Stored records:
Start of Block
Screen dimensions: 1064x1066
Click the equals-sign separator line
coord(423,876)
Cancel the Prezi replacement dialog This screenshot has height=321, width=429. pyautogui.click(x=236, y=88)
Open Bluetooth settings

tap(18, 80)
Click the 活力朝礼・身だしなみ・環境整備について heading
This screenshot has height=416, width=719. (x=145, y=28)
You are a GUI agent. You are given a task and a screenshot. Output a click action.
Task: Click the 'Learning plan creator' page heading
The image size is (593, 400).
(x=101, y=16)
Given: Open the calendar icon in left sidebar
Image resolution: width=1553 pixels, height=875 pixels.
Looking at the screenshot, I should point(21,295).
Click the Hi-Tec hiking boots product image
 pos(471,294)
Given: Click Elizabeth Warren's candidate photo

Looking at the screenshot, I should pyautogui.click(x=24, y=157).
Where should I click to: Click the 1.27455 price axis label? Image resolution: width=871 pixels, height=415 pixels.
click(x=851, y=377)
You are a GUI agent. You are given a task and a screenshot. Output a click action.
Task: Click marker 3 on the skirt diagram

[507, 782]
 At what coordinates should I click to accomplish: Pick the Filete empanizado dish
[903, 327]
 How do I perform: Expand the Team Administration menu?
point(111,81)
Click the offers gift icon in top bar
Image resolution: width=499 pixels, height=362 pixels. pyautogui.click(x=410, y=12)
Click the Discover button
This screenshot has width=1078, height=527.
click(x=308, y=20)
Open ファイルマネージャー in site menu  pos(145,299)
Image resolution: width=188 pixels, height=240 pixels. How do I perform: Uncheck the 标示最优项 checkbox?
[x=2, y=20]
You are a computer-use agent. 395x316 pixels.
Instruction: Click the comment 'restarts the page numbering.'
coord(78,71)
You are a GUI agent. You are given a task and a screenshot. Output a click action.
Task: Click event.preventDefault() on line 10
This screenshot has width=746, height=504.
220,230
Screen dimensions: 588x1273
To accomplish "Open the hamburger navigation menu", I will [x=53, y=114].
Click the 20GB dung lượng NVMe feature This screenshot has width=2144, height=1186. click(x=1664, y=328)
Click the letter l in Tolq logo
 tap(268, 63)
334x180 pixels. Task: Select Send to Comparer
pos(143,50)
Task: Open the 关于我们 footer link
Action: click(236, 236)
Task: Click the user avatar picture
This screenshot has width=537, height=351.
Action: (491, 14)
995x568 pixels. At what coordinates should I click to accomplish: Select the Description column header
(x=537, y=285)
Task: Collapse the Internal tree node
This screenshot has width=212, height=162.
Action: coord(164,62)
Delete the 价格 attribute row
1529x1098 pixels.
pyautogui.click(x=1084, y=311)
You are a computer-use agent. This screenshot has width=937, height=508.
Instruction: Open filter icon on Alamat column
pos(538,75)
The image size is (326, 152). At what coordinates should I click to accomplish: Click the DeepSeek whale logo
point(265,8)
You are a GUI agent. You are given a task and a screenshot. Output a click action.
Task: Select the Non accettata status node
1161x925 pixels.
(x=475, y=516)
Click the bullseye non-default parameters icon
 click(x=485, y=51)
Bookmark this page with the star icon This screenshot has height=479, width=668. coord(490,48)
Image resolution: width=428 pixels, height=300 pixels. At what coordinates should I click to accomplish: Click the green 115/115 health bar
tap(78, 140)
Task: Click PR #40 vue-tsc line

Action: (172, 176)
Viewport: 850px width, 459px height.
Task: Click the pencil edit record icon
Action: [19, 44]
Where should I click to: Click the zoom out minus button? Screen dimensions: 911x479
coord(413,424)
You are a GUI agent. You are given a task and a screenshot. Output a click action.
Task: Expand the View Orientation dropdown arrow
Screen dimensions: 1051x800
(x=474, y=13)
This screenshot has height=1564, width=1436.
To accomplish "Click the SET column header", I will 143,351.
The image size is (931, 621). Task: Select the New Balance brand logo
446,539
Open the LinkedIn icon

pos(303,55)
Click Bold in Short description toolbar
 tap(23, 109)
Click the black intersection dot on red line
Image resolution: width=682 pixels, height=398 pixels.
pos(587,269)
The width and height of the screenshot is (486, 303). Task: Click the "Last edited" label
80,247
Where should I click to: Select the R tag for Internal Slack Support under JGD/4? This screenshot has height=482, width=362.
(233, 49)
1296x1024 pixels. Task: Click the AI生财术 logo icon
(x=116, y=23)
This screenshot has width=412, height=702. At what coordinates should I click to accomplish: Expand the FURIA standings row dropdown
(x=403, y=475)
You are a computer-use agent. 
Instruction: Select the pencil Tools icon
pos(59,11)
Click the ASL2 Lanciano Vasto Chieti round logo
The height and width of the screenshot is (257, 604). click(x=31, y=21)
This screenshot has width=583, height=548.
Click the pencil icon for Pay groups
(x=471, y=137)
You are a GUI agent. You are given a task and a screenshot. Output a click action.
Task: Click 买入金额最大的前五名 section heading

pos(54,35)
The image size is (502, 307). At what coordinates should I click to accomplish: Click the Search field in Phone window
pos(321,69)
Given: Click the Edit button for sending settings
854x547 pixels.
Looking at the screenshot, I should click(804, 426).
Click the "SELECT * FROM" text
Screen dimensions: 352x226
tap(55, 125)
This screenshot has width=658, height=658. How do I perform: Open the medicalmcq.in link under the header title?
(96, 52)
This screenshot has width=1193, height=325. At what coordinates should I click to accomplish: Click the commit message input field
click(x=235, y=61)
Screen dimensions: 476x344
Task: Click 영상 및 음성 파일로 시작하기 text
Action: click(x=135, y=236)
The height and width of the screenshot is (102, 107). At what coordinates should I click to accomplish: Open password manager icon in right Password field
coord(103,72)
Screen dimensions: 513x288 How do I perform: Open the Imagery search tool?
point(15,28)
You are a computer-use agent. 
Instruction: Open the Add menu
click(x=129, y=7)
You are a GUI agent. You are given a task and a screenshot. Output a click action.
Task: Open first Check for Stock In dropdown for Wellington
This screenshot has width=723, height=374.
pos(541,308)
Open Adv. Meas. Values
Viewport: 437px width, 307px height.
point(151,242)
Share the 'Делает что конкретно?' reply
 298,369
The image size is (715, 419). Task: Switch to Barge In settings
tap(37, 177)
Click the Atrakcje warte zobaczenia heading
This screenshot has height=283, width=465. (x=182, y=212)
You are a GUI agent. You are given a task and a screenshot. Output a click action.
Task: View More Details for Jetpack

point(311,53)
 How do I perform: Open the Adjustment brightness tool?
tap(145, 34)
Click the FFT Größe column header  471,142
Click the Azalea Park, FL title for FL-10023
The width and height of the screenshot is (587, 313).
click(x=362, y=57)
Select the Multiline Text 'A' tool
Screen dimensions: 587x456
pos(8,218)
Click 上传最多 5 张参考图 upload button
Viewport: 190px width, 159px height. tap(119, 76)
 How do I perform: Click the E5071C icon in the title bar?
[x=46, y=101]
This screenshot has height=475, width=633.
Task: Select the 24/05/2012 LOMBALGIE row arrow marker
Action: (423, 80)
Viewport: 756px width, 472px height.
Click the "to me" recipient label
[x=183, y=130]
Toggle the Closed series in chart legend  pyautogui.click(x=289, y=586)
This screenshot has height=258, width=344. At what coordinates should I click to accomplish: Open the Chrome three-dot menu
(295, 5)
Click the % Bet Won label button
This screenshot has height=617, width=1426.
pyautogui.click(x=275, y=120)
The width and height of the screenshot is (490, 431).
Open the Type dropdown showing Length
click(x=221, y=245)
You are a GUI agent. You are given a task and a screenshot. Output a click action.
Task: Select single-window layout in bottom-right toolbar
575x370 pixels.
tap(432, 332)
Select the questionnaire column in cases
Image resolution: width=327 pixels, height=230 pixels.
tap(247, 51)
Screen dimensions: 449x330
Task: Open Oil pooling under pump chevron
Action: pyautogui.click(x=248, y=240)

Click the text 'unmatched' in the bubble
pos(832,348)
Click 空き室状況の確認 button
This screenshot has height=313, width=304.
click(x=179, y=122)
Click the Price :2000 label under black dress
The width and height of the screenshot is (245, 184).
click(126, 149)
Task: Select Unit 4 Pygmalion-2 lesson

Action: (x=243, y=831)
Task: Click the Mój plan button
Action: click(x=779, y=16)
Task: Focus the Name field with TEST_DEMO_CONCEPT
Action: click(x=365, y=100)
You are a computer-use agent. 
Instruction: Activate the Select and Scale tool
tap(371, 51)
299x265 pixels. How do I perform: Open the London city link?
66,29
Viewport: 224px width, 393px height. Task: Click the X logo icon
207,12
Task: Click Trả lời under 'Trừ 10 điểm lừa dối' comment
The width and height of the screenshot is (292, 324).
End of Block
TASK BRIEF: Every line above with the string "will" in it should be copied into the answer.

TASK OUTPUT:
To accomplish "Open the hamburger navigation menu", I will [x=53, y=114].
To accomplish "Click the SET column header", I will 143,351.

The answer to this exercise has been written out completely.